The City of Richmond is recognizing World Ocean Day by becoming one of the first cities in North America to tackle the emerging issue of ghost gear.
The City of Richmond, in partnership with Scott Construction and the Emerald Sea Protection Society, have set this week to remove decades of deposited fishing nets and other gear from beneath the Phoenix Net Loft building on the Steveston waterfront.
“Ghost gear is lost or abandoned fishing gear that has found its way into our rivers and oceans, and continues to fish and to disrupt ecosystems for hundreds of years,” explains Bourton Scott, co-founder of the Emerald Sea Protection Society. “Our organization is working with the City to clean up this debris, which will help restore the ecosystem to its natural state.”

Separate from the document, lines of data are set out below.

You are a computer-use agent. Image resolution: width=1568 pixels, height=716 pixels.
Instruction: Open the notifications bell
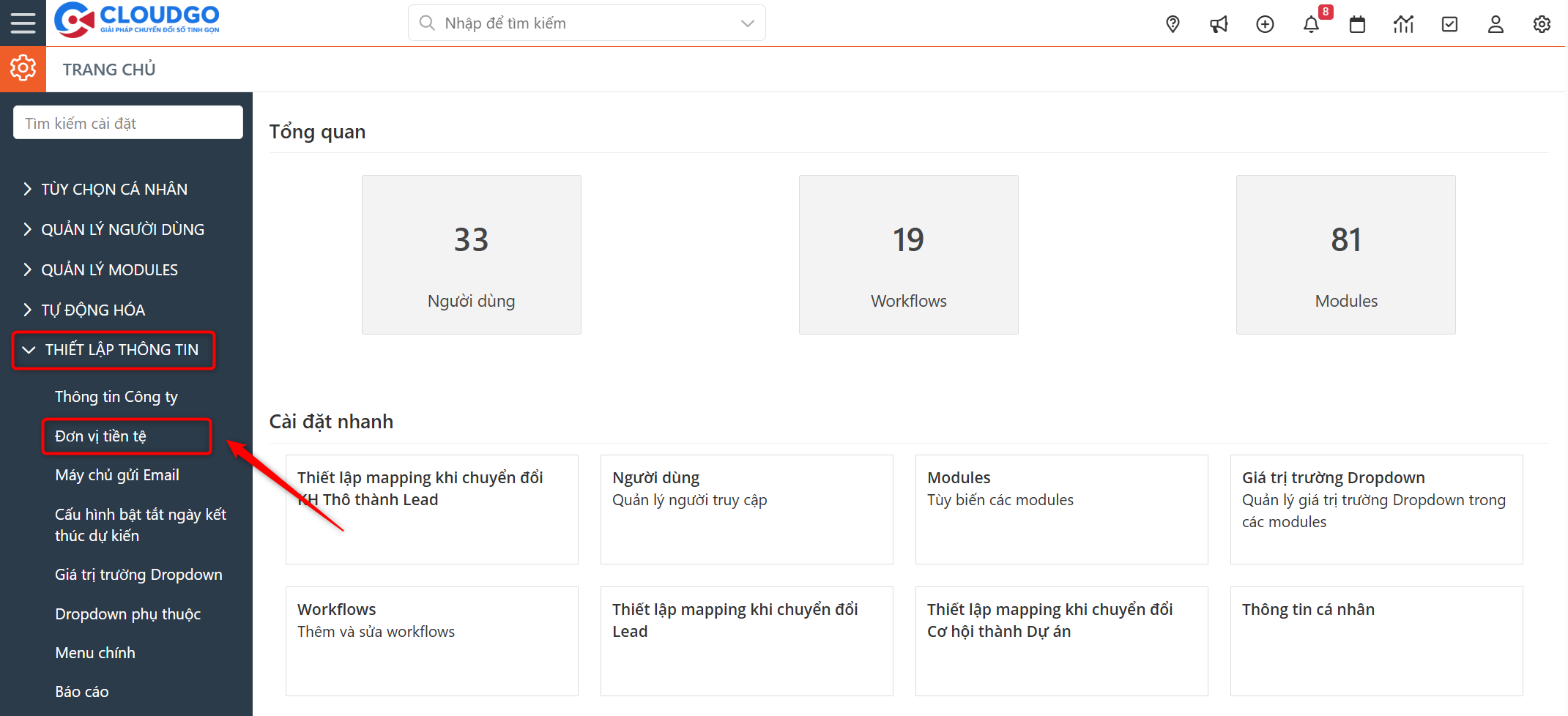point(1311,24)
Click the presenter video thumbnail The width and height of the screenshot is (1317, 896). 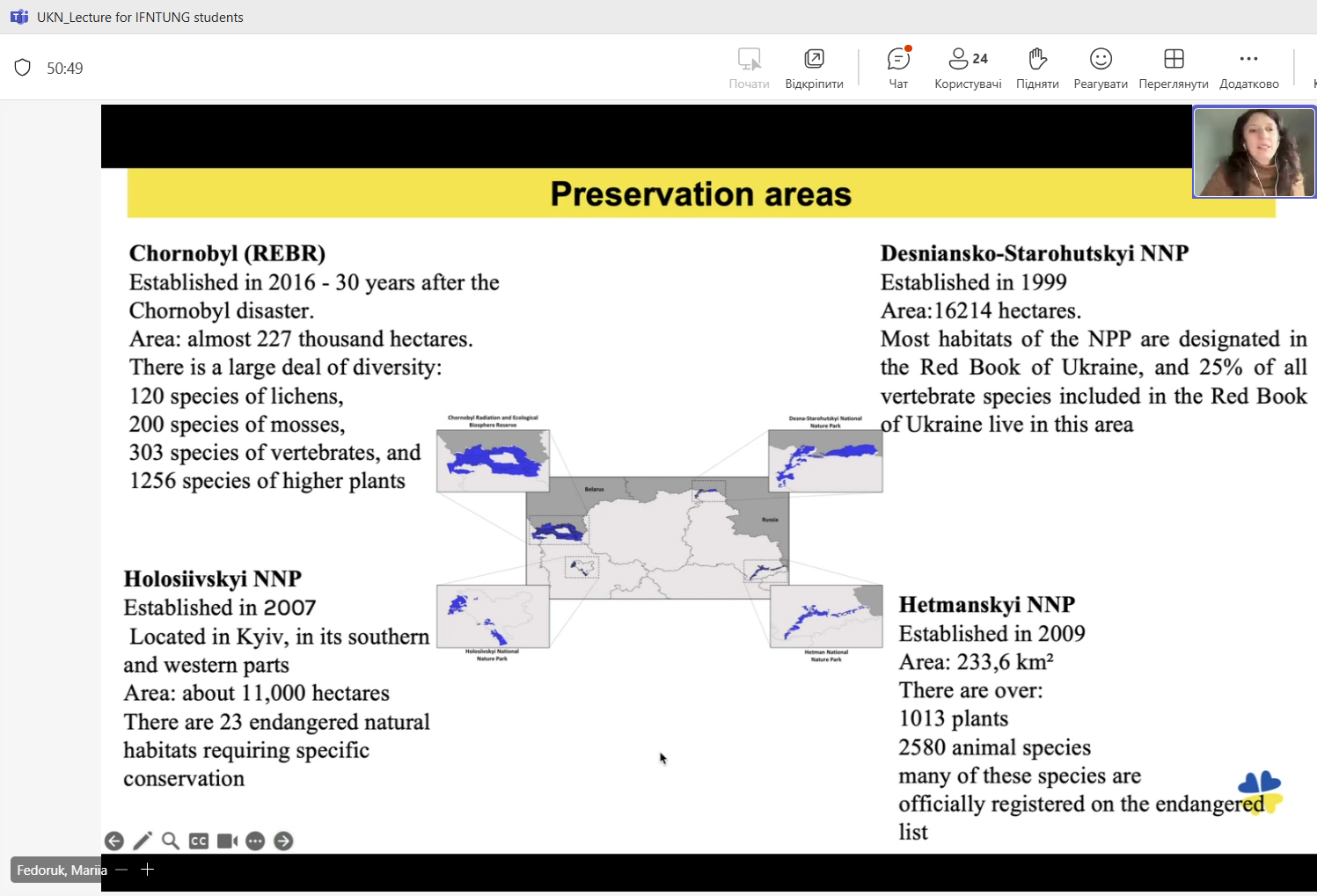[x=1254, y=152]
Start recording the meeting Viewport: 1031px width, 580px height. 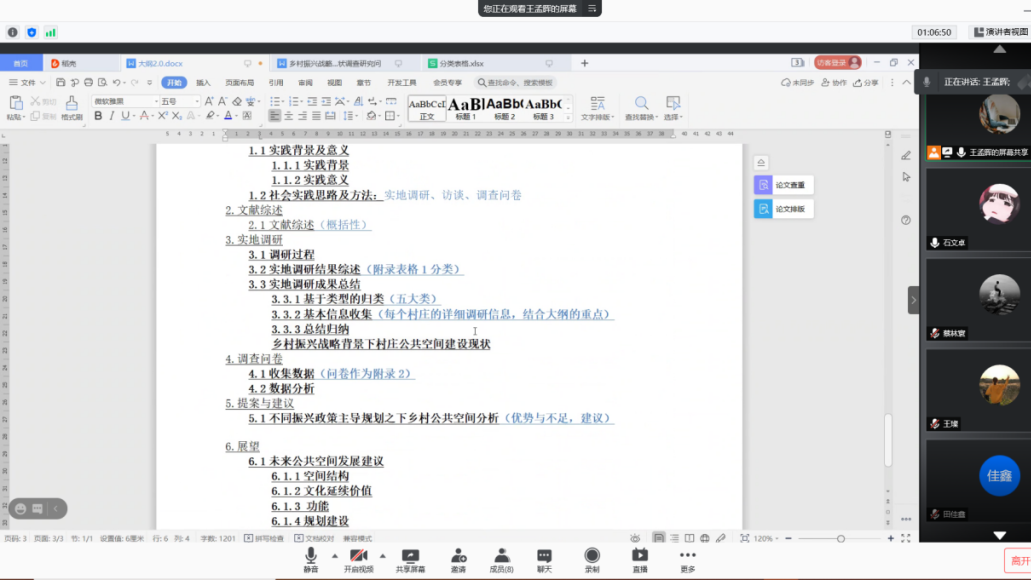pyautogui.click(x=592, y=560)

The Phoenix Net Loft is a heritage structure, which was built in the early 1950s as a facility to store, clean and repair fishing nets. Decades of activity has resulted in considerable deposits of fishing nets underneath the structure, some partially buried in the silty bottom of the Fraser River. The City of Richmond’s Project Development Department and Scott Construction identified considerable ghost gear underneath the structure during the reconstruction project of the Phoenix Net Loft building, which is currently underway, and approached the Emerald Sea Protection Society to help remove as much gear as possible.

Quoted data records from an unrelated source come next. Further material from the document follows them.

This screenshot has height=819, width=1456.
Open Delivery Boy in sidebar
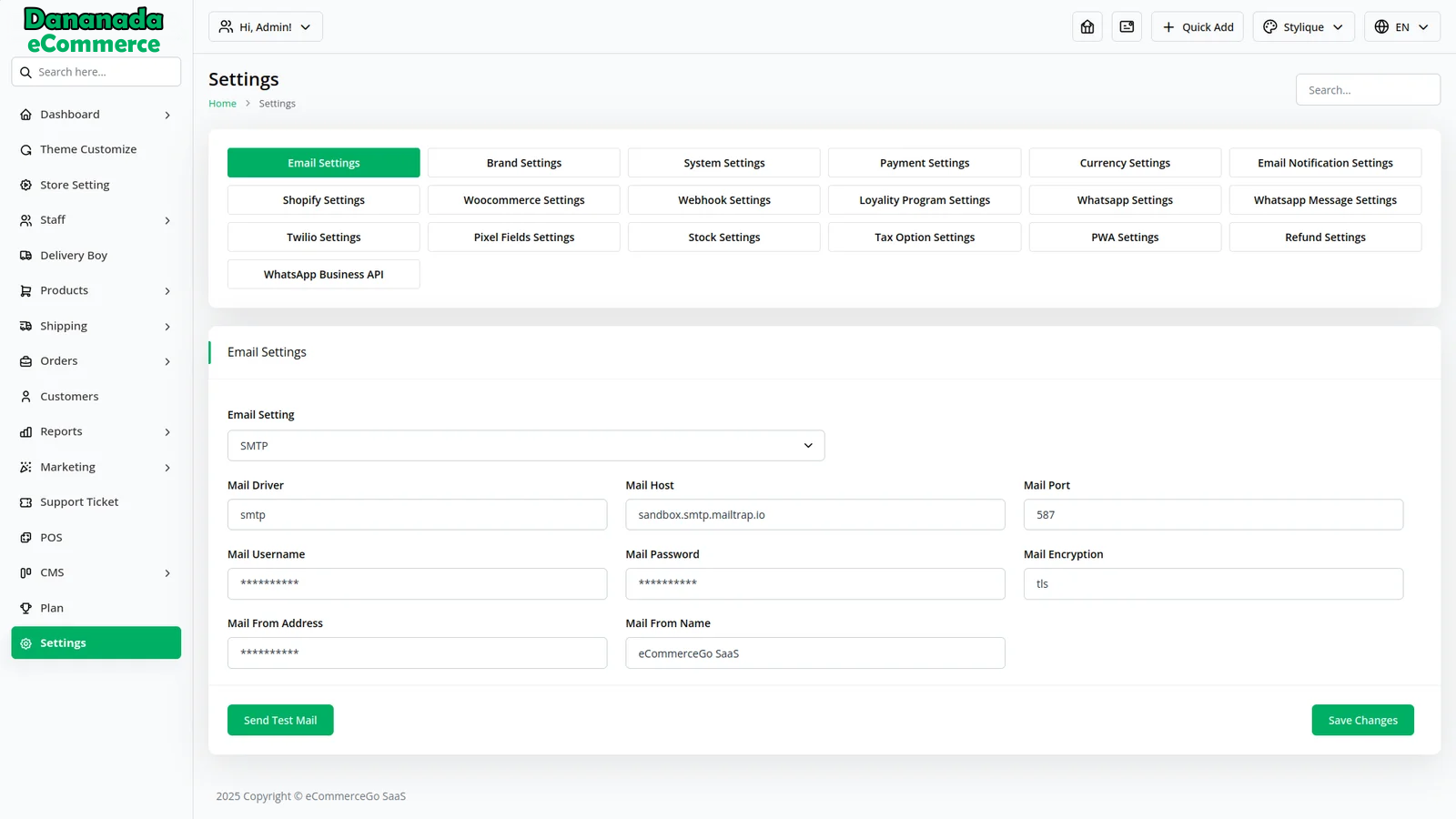point(74,256)
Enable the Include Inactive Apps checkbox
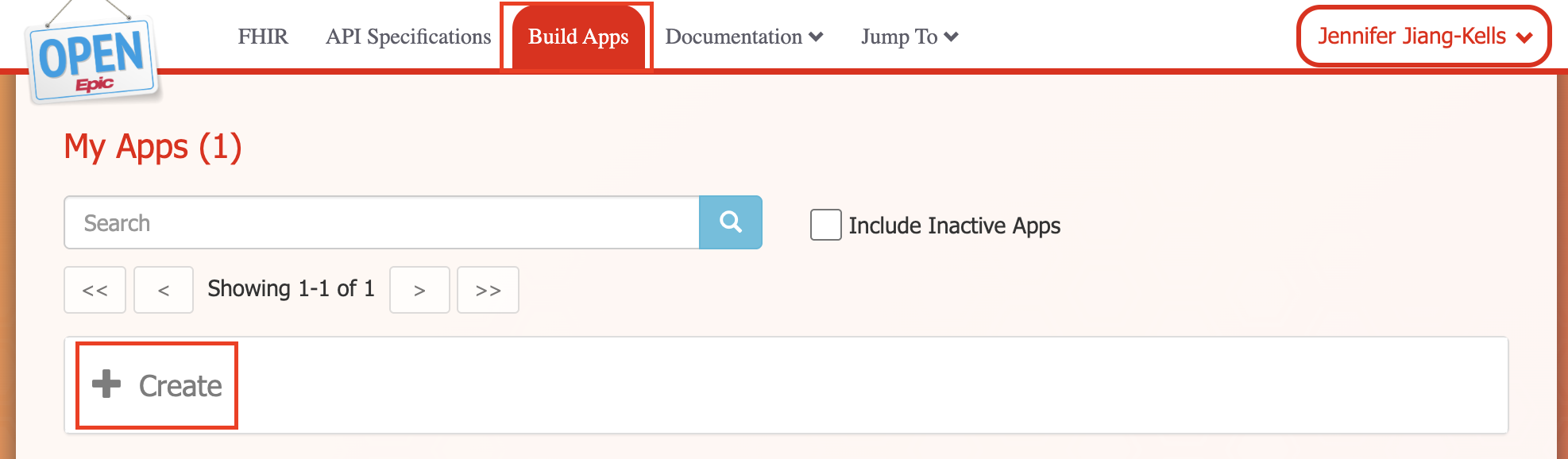 tap(825, 225)
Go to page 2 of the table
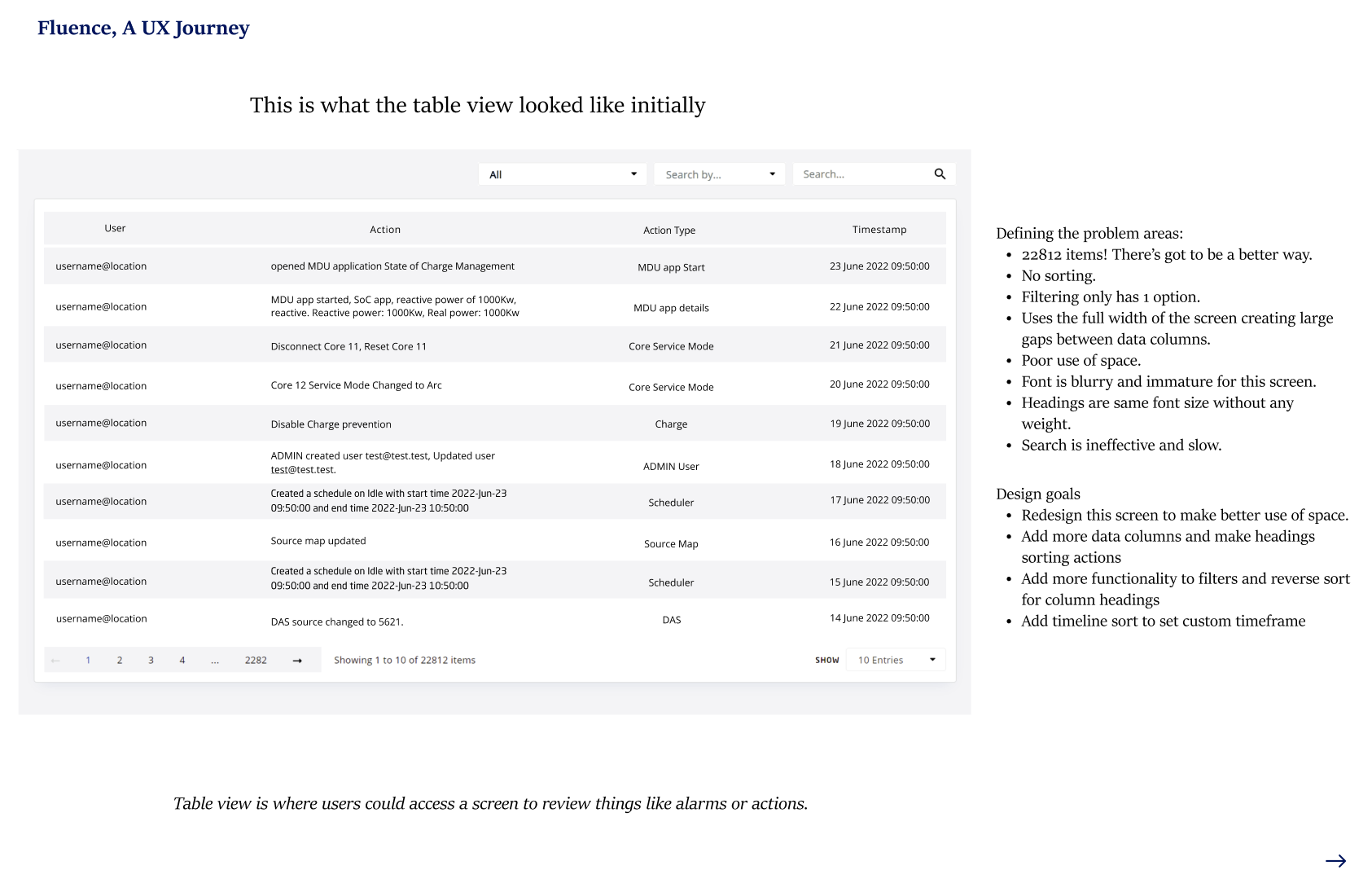Image resolution: width=1372 pixels, height=883 pixels. [120, 661]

“World Oceans Day kicks off Rivers to Oceans week, June 8-14, a time to be reminded of the strong interconnection between these waterways, and that taking care of our water is imperative,” said Mayor Malcolm Brodie. “We pride ourselves on our innovation and environmental values here in Richmond, so we are excited to be one of the first cities to undertake a clean up of ghost gear. It is another step towards sustainable management of our shared waterways.”

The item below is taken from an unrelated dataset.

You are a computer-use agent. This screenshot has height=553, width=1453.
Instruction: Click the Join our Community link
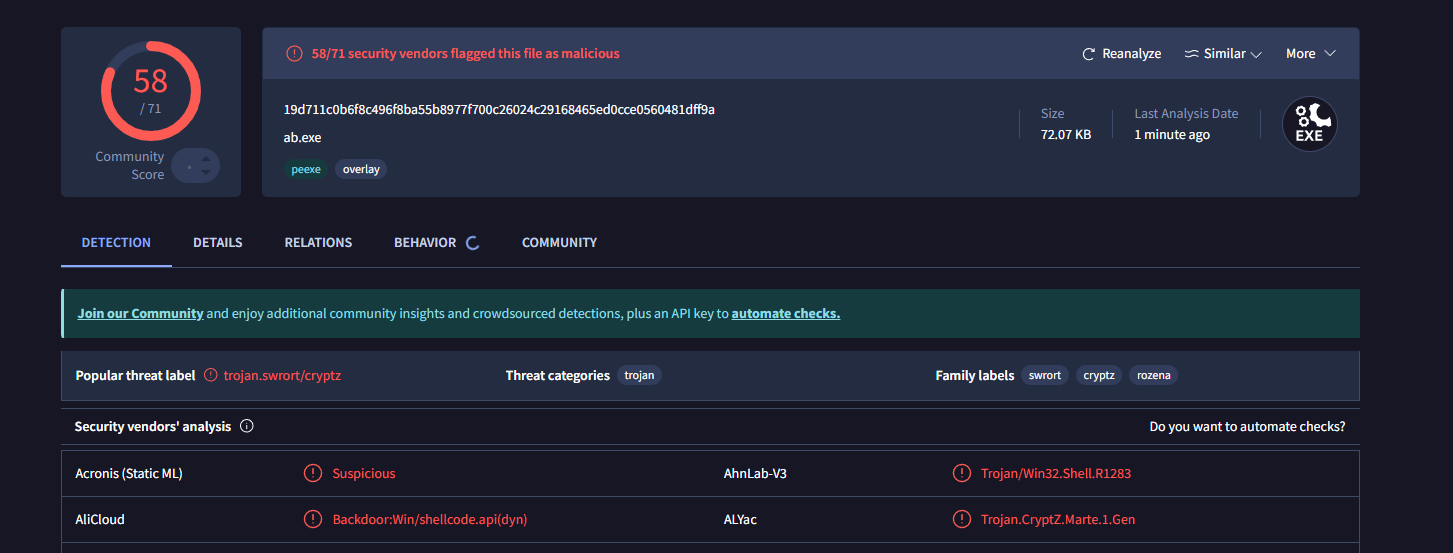point(140,314)
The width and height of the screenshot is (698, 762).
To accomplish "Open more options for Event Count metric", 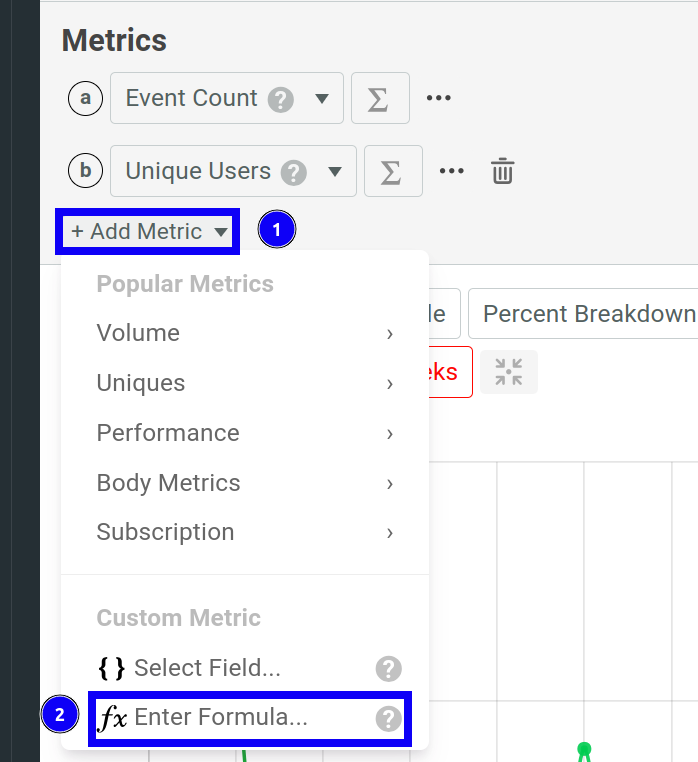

A team of commercial divers trained in ghost gear removal will be carefully extracting the nets by hand from underneath the structure in order to ensure protection of the sensitive ecosystem. Once the nets are within reach of the shoreline, a crane will lift them out of the intertidal zone. The removal project is also a rare opportunity to gather important scientific data about gear types found, the volume of recovered material and the effect on the ecosystem. It will help inform future clean up projects under similar structures that were once integral to historic fishing operations on the waterfront.